15 Dieses Phänomen zeigt sich auch bei den entsprechenden Untersuchungen zu Bioprodukten und dem Abgleich der Absatzzahlen von Produkten aus alternativen Produktionsformen (vgl. RICHTER 2001).

wie auch der Ernährungswirtschaft, einer signalisierten Kaufabsicht und dem tatsächlichen Kauf beruhen auf unterschiedlichen Faktoren. Zu diesen Faktoren gehören unter anderem die realen Preisunterschiede zwischen den Lebensmitteln unterschiedlicher Herkunft, die Marktnähe und der Service beim Lebensmitteleinkauf, bestehende Wissens- und Vertrauensdefiziten, eine unzureichende Markttransparenz und eine fehlende Übersichtlichkeit in den verwendeten Marken-, Verbands-, Regional- und Herkunftszeichen.

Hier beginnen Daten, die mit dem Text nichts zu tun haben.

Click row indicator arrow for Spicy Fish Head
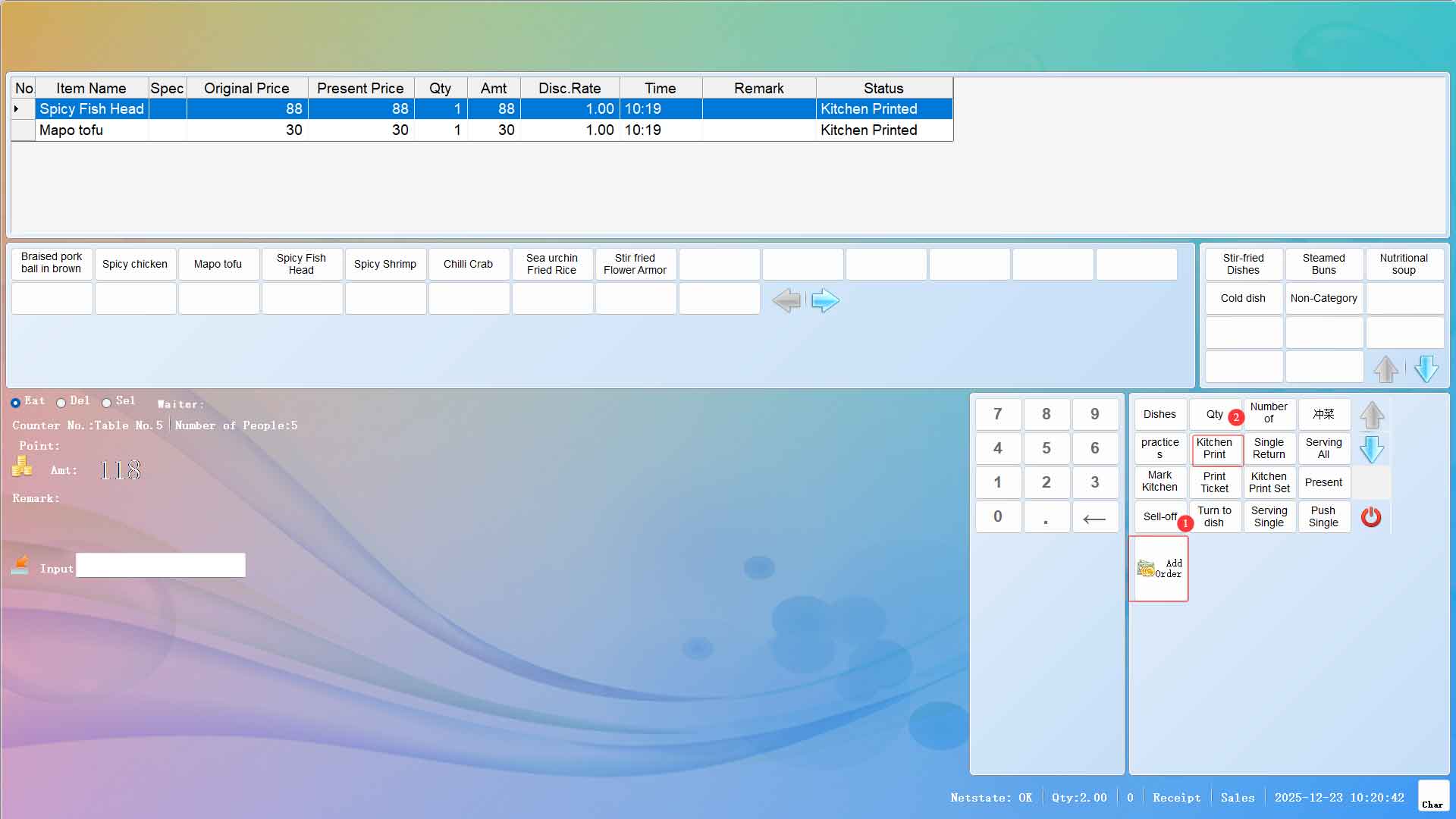 (x=17, y=109)
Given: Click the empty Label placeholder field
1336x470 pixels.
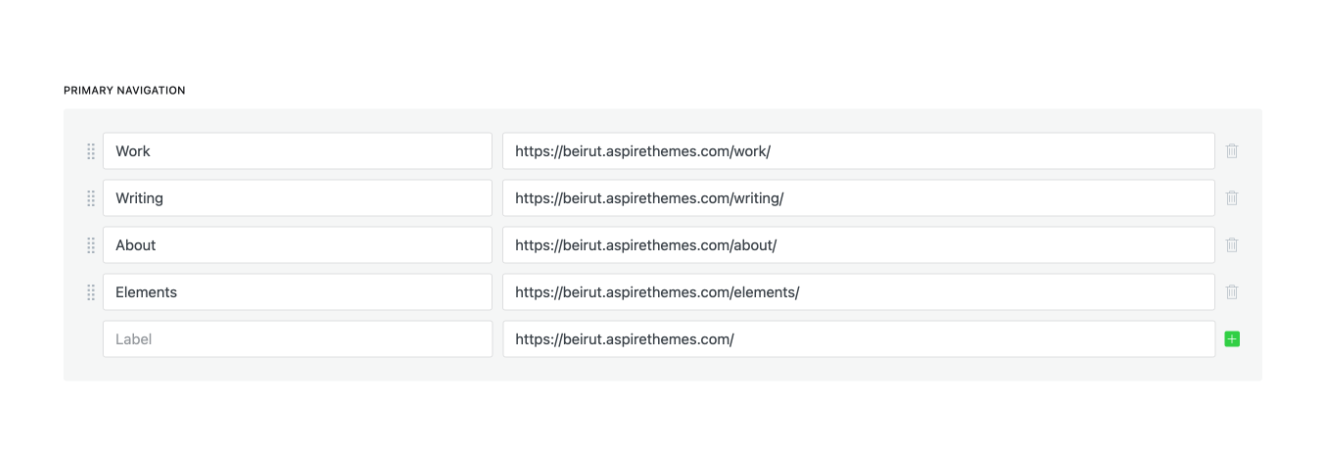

Dagegen hat die Untersuchung von LEITOW/JADER 2004 die oft zitierte Diskrepanz zwischen Einstellungen und tatsächlich nachweisbarem Kaufverhalten nicht umfänglich bestätigt. Auch weitere Studien haben gezeigt, dass diese Widersprüchlichkeit zwischen Einstellung und Kaufverhalten nicht allgemeingültig bestätigt werden muss, da innerhalb eines preispolitischen Rahmens der Produkte neben dem Preis weitere kaufbeeinflussende Faktoren entscheidend werden können (vgl. ENGELAGE 2002, MEYER 2003).

Vielen Analysen kann übereinstimmend entnommen werden, dass die in Befragungen erzielten Aussagen und Kaufabsichten nicht zwangsläufig in den tatsächlichen Kauf von Lebensmittel regionaler Herkunft münden. Wie bereits in Kap. 3.1 angeführt, lässt sich der tatsächliche Kauf von Lebensmitteln in vielen Fällen doch über die Höhe des Preises erklären (PILZECKER F. D. 1995, VANNOPPEN et al. 2001).